Ah, me! what incommunicable despair
Rushed on me then! He rose and widely spread
Both arms out toward me, but I shrieked and held
Before my fallen face two repelling hands,
While all the compassing morn seemed sown with cries
Of “Lost, lost, lost,” from contumelious fiends;
And like the suddenness of a lightning-bolt
My infinite vanity and gross conceit,
The bold enormity of my utter crime
In having dared to esteem myself a soul
So exalted, flashed upon me! O the pang
Of that discovery! O the awful hate
Of self! the levelling overthrow! the shame!
I think you would have blushed to have called me pure
Ever at any time, had you but known

104

The curses I flung at Guido ere I turned
And left him grovelling for my pardon, prone
Reedwise before the tempest of my wrath!
Then hither I sped, and here through three wild days,
Three feverish days of torture, I have lain
And known that surely I am accurst beyond
All expiatory hope.

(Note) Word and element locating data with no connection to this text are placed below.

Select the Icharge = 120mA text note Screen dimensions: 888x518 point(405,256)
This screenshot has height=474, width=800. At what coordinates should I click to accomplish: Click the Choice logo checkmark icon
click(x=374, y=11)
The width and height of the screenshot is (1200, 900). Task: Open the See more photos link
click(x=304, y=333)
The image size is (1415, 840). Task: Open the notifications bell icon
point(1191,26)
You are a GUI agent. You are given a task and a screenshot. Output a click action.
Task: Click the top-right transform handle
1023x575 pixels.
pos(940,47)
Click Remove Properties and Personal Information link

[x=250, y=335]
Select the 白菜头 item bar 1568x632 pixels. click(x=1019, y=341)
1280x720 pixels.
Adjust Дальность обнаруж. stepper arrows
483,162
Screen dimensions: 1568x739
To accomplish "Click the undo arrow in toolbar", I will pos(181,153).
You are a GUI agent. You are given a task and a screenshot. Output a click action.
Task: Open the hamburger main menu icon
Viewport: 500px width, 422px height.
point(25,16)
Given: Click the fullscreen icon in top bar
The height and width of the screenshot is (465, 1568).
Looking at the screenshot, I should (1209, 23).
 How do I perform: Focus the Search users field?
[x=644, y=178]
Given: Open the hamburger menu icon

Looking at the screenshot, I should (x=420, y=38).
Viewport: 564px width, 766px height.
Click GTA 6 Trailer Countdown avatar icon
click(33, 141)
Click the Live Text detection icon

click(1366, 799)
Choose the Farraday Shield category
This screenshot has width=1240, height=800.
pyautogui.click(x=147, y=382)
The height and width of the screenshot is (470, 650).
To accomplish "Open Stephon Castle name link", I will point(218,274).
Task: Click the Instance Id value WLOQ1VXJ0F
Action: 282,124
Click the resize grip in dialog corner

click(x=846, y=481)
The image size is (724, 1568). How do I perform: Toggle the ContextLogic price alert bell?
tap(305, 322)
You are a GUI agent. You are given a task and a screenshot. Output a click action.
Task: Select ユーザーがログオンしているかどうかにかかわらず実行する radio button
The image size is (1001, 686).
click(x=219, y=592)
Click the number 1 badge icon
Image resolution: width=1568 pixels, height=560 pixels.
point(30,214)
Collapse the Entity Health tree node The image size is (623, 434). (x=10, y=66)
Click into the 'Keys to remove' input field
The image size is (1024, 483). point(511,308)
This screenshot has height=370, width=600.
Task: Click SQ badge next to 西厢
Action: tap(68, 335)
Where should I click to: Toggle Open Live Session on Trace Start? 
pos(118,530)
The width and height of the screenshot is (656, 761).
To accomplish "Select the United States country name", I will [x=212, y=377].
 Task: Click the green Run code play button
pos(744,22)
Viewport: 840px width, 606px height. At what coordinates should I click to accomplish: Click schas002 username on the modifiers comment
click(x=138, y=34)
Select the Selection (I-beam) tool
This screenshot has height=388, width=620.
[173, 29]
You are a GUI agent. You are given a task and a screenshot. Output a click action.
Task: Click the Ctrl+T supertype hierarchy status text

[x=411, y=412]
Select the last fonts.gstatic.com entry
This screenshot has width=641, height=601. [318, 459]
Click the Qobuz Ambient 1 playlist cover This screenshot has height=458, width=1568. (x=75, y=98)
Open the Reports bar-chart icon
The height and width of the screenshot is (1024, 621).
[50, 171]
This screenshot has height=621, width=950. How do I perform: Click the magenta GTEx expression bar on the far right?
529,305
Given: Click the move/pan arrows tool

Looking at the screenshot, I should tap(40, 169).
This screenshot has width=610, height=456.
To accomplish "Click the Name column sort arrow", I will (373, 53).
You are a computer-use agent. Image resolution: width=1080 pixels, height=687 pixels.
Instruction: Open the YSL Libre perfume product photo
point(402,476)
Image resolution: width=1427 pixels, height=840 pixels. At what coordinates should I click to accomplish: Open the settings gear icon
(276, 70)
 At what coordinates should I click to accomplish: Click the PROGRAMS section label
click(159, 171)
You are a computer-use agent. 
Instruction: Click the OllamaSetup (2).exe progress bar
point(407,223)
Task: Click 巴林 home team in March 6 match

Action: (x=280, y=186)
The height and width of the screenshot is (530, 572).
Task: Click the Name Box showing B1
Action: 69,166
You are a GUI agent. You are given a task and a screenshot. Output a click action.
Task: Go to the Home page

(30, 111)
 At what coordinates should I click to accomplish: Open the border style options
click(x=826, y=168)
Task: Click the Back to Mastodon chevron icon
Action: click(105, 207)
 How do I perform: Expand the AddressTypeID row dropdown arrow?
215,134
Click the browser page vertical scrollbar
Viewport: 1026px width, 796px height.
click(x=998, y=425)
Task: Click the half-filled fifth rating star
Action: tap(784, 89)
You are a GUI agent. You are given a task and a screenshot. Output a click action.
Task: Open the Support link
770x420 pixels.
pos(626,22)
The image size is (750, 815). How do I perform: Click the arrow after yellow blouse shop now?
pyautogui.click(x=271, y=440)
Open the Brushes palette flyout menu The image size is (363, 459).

High up in Heaven,
How the chaste eyes of Gabriel must have blazed
Their holiest anger down on my vast guilt!
For what was I, a pitiable mean worm—
Mean among loftier creatures, all most mean,—
That I should arrogate to my small poor self
Such wonder of gracious privilege, and trust
The all-worshipful would worship menial me?
I cannot feel your clasp, Fiametta, now,
Nor see your face except by fitful gleams,
Dead-pale, with tragic eyes and tremulous mouth.
They have won my soul, these fiends, and wait for it ...
The room is populous with them, and I breathe
Hot horrid wastures from their gibbering midst,
The sulphurous prelude of Hell's denser fumes.
Farewell, Fiametta ... God be good to thee!
Fra Guido, I think, has hope of getting grace,
If he try hard, and shirk no pain of shrift.
Tell him I said he has not done monstrous wrong
Like me, being reverent all the while of him
Whose august name he used irreverently.
His sin was villanous brutal base deceit,
Lecherous and treacherous, an infamy!
But mine ... Oh, God, the blasphemous egotism!
Farewell, Fiametta ... I must pay its price!